Hypertension is established as a major risk factor for cardiovascular disease, and antihypertensive treatments are necessary to prevent the cardiovascular events . We have already various and effective antihypertensive agents. However, it is also true that our antihypertensive treatments could not achieve the optimal blood pressure levels [2, 3]. Among the unmet prevention for hypertensive cardiovascular events, early morning blood pressure elevation is known to be associated with cardiovascular events [4, 5]. Recent several studies have suggested that morning surge should be a crucial target of the treatments for hypertension [6–8]. There are so much various factors to cause morning surge [4, 5], and, among the factors, sympathoexcitation and baroreflex dysfunction are closely associated with blood pressure elevation in the early morning .

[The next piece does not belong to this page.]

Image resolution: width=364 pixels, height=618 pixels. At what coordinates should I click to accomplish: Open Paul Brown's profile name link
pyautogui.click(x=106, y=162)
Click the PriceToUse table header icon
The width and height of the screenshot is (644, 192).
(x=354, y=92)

Sympathetic nerve activity is mediated by brain, especially by rostral ventrolateral medulla (RVLM) known as vasomotor center [10, 11]. In the aspects of sympathoexcitation, we and other investigators have demonstrated that brain oxidative stress in the RVLM causes sympathoexcitation [12–18] and that blockade of angiotensin II type 1 receptor (AT1R) in the RVLM decreases blood pressure with sympathoinhibition and improvement of baroreflex sensitivity via reduction of oxidative stress [12, 17, 18]. From these backgrounds, the aim of the present study was to investigate whether central AT1R blockade attenuates the excess blood pressure elevation in early active phase (mimicking early morning surge) with sympathoinhibition and improvement of baroreflex in hypertensive rats and if so to determine whether the benefit was independent of depressor response or not.
2.1. Studies and Animals
The study protocol was reviewed and approved by the Committee on the Ethics of Animal Experiments at the Kyushu University Graduate School of Medical Sciences and conducted according to the Guidelines for Animal Experiments of Kyushu University. Experiments were performed on male stroke-prone spontaneously hypertensive rats (SHRSP) as a hypertensive model with sympathoexcitation (14 to 18 weeks old, SLC Japan, Hamamatsu, Japan). SHRSP were divided into 3 groups, treated with intracerebroventricular infusion (ICV) of AT1R receptor blocker (ARB, ), treated with oral administration of hydralazine (HYD, ), and treated with ICV of vehicle (VEH, ) for 2 weeks.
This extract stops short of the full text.